* [読解本文]
====

消費者庁の「特定商取引法ガイド」によると、クーリング・オフを利用できるのは、主に以下の方法で取引した場合です。
・訪問販売
・電話勧誘販売
・特定継続的役務提供
・訪問購入
・連鎖販売取引
・業務提供誘引販売取引
車の場合、上記のいずれにも当てはまりません。また、車購入の契約の成立時期は、「自動車の登録がなされた日」と「注文に基づく修理・改造・架装に着手した日」のいずれか早い日です。
契約書に署名や捺印をした場合は、契約が成立したと考えられます。したがって、たとえ振り込み前であっても新車中古車を問わずクーリング・オフできないということになります。
車の購入をキャンセルできるケース
車の購入に関してクーリング・オフは利用できません。しかし、署名や捺印をした場合であっても車の購入をキャンセルできるケースはあります。もっとも、一度契約してしまった以上は振り込み前であってもキャンセル不可の可能性も視野に入れておきましょう。

====

(データセットのエントリ)
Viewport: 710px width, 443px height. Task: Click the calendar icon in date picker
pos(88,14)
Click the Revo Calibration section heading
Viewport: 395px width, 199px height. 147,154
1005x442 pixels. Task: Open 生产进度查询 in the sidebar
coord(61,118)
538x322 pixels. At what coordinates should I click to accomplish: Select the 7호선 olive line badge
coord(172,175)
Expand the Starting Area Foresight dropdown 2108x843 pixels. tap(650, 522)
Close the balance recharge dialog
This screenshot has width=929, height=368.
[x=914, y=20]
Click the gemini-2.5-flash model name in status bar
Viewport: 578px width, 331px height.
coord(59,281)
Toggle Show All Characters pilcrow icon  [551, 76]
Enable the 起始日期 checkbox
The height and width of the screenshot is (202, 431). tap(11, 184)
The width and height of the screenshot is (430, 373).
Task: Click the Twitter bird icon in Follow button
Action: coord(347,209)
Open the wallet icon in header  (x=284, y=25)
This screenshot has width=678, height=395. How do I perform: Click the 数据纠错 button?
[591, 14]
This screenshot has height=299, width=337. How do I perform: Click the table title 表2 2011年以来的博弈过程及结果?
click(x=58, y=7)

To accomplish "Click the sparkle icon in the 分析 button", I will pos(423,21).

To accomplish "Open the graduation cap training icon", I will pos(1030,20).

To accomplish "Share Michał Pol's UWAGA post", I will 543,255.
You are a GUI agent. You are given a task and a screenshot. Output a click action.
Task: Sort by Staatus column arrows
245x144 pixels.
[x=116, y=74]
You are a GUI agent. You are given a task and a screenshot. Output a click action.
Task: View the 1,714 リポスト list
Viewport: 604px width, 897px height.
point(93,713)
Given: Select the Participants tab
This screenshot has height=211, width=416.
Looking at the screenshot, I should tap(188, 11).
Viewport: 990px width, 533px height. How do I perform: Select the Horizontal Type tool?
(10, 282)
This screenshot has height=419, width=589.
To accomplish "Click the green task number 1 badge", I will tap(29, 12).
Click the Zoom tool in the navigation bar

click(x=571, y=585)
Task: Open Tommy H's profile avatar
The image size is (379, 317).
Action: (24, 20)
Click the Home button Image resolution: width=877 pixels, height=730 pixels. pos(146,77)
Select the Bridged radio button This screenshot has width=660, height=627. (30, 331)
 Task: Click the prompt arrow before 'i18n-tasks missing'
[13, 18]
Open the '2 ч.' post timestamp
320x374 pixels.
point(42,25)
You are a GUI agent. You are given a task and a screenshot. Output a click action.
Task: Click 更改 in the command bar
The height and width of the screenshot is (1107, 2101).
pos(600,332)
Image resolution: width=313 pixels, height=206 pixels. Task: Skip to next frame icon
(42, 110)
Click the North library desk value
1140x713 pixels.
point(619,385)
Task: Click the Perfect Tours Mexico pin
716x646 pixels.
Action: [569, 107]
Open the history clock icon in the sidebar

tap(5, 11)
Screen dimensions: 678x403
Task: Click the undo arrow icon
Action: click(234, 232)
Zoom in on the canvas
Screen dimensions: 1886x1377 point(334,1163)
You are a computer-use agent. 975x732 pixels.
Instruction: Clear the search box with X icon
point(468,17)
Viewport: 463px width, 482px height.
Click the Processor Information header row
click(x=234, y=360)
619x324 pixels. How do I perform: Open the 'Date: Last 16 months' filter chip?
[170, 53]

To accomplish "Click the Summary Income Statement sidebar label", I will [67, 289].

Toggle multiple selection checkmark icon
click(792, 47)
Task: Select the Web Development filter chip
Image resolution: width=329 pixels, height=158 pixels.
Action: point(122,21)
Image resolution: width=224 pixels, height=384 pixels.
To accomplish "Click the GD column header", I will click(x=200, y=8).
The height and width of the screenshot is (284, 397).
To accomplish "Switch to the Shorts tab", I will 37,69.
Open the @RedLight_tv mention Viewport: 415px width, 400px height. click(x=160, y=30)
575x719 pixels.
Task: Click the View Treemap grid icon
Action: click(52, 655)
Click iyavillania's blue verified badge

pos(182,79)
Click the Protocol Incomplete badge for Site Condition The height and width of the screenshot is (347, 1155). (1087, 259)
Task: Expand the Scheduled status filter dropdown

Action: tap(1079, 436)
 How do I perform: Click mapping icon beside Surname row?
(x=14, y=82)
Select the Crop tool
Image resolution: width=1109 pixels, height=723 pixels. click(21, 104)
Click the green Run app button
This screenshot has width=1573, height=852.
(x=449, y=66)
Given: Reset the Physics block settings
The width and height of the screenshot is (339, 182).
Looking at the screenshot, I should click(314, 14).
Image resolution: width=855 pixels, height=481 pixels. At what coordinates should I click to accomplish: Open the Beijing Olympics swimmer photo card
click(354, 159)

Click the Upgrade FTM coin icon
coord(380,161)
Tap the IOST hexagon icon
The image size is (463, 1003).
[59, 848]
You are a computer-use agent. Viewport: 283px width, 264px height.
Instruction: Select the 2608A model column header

====

* [課題]
次の(a)〜(c)は、上にあるクーリング・オフについての本文と合っていますか。(a) 車の購入は、クーリング・オフを利用できる取引方法のいずれかに当てはまる。(b) 契約書に署名や捺印をした場合は、契約が成立したと考えられる。(c) 署名や捺印をした後は、車の購入をキャンセルできるケースはない。それぞれ「はい」か「いいえ」で答え、決め手となる本文の語句を引用で添えてください。

* [解答]
(a) いいえ。「車の場合、上記のいずれにも当てはまりません。」
(b) はい。「契約書に署名や捺印をした場合は、契約が成立したと考えられます。」
(c) いいえ。「署名や捺印をした場合であっても車の購入をキャンセルできるケースはあります。」